==== PAGE ====
Substring Function in Where Clause

  • I am currently doing string manipulations with T-sql. In the where statement of my code I have the following substring function:

    WHERE

    SUBSTRING(LineRead,2,4) IN ('mon ','tue ','wed ','thu ','fri ','sat ','sun ')

    This produces the output that I want albeit it takes a while. I have been reading up about using EXISITS instead of IN. I just wanted to know if there is another way of rewriting this where clause.

  • eseosaoregie (4/20/2010)


    I am currently doing string manipulations with T-sql. In the where statement of my code I have the following substring function:

    WHERE

    SUBSTRING(LineRead,2,4) IN ('mon ','tue ','wed ','thu ','fri ','sat ','sun ')

    This produces the output that I want albeit it takes a while. I have been reading up about using EXISITS instead of IN. I just wanted to know if there is another way of rewriting this where clause.

    The reason it takes a while is that it can't use an index if one exists. Can you add a computed column to the table with the substring values and index it?

  • If i add the computed colum presumably the index to create is a non clustered index?

  • eseosaoregie (4/21/2010)


    If i add the computed colum presumably the index to create is a non clustered index?

    yes it should be non clus. index

    -------Bhuvnesh----------
    I work only to learn Sql Server...though my company pays me for getting their stuff done;-)

  • I created the computed column and the index on that column. The computed column is as follows

    --Add Computed Column

    ALTER TABLE MyTable

    ADD comp_column AS substring(LineRead,2,4) varchar

    --Create Column

    CREATE INDEX IX_COMPColumn ON MyTable(comp_column)

    However when I run the query it takes the same time. How can I alter the where clause syntax such that it can utilize the index on the computed column?

  • eseosaoregie (4/21/2010)


    I created the computed column and the index on that column. The computed column is as follows

    --Add Computed Column

    ALTER TABLE MyTable

    ADD comp_column AS substring(LineRead,2,4) varchar

    --Create Column

    CREATE INDEX IX_COMPColumn ON MyTable(comp_column)

    However when I run the query it takes the same time. How can I alter the where clause syntax such that it can utilize the index on the computed column?
====
■ **SET TASKS**
a – In the thread, what reason does the reply give for the query taking a while?
b – Write out the part of the thread between "The reason it" and "and index it?", inclusive.
==== GIVEN ENTRIES ====
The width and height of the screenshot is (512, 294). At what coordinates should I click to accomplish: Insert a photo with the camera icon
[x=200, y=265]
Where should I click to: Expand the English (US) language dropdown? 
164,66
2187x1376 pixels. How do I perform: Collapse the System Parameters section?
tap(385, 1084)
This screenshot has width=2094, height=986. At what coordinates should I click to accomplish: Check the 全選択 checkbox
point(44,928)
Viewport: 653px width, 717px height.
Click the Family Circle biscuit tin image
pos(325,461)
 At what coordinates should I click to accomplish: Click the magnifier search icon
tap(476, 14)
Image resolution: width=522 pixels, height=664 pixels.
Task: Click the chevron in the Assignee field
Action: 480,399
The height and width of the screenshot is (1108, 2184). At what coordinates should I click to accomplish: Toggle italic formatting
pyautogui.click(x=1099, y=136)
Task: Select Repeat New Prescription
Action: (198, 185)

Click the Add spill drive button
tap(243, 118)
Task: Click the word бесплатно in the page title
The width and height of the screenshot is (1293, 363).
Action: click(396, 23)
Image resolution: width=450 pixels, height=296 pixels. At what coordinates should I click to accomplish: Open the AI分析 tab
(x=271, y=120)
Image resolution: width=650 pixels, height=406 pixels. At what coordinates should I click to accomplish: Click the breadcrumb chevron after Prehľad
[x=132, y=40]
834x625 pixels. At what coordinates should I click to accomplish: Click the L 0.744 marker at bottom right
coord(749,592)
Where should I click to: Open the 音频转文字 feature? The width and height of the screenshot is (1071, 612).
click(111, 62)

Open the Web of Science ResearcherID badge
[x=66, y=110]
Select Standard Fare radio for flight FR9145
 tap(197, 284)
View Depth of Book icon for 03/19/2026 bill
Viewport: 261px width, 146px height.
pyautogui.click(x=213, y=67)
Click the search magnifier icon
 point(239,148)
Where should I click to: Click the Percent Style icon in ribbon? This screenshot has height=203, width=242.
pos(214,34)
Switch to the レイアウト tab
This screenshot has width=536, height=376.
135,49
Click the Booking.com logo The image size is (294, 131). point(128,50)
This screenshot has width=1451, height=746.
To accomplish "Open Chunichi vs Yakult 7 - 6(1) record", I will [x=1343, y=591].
====
■ **ANSWERS FOR THIS EXERCISE**
a – It can't use an index if one exists.

b –
The reason it takes a while is that it can't use an index if one exists. Can you add a computed column to the table with the substring values and index it?